Decoupled Networks(DCNet) 阅读笔记

最新推荐文章于 2024-06-15 09:36:17 发布

aiqiu_gogogo

最新推荐文章于 2024-06-15 09:36:17 发布

阅读量2.2k

点赞数

分类专栏： cnn 文章标签： deep learning cnn ai

本文链接：https://blog.csdn.net/aiqiu_gogogo/article/details/80877137

版权

cnn 专栏收录该内容

1 篇文章 0 订阅

订阅专栏

1，Motivation: CNN-learned features are naturally decoupled with the norm of features corresponding to the intra-class variation and the angle corresponding to the semantic difference. 通过对两个样本的CNN特征进行点积，从而计算两个样本的相似度，上述操作可以分解为：特征向量的模的乘积用来衡量类内差别，特征向量的夹角大小用来衡量类间差别。
1,1 Understanding how convolution naturally leads to discriminative representation and good generalization.
1.2 The original CNNs make a strong assumption that the intra-class variation can be linearly modeled via the multiplication of norms and the semantic difference is described by the cosine of the angle.

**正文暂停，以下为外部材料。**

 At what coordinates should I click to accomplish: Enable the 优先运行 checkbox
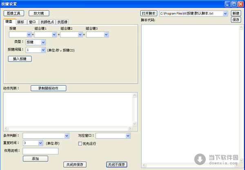point(80,143)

However, this modeling approach is not necessarily optimal for all tasks.
1,3 $\left \langle w,x \right \rangle=w^{T}x$ couples the semantic difference and the intra-class variation in one unified measure. 这便引出一个问题：如果向量内积很大，我们不知道是因为夹角小（两个样本是一个类别），还是因为模大（两个样本可能不是一个类别）。所以，我们需要对模和夹角进行解耦合，也就是改写基本的 $\left \langle w,x \right \rangle=w^{T}x=\left \| w \right \|_2\left \| x \right \|_2\cos\left ( \theta_{w,x} \right )$ 操作。

2，Contribution: We propose a generic decoupled learning framework which models the intra-class variation and semantic difference independently. 本文提出基于CNN的解耦合的学习架构，从而分别对类内差别和语义差别进行建模。
2.1 Decoupling norm and angle in inner product can better model the intra-class variation and the semantic difference in deep networks. 通过对模和夹角进行解耦合，可以更好地在深度框架下对类内差别和类间差别进行建模。
2.2 We propose two different types of decoupled convolution operators: bounded operators and unbounded operators.
The bounded operators may yield faster convergence and better robustness against adversarial attacks.
The unbounded operators may have better representational power.
2.3 We introduce a operator radius for the decoupled operators, which allow the decoupled operators learnable.

3，Advantage:
3.1 不仅可以设计函数进行解耦合学习，而且可以学习这些函数而不是固定他们；
3.2 通过结合限幅函数，DCNet可以更快的收敛并相比传统CNN取得更好的效果；
3.3 可以通过一定手段利用限幅函数冻结每个类的特征空间，从而获得更强的鲁棒性；
3.4 提出的新解耦合操作可以方便的融入当前的深度学习框架中；

4，Related Works
4.1 Improving the discriminativeness of learned CNN features;
Deep hyperspherical learning. In NIPS, 2017. —— Only cares about the semantic difference and aims to compress the intra-class variation to a space that is as small as possible, while the decoupled framework focuses on both, and providing the flexibility to design or learn both magnitude function and angular function.

5， $f\left ( w,x \right )=\left \langle w,x \right \rangle=w^{T}x=\left \| w \right \|_2\left \| x \right \|_2\cos\left ( \theta_{w,x} \right )\rightarrow f_d\left ( w,x \right )=h\left ( \left \| w \right \|_2 ,\left \| x \right \|_2\right )\cdot g\left ( \theta_\left ( w,x \right ) \right )$

Next, we first consider the decoupled operator without the norm of the weights, where $\left \| w \right \|$ is not included in $h\left ( \cdot \right )$ .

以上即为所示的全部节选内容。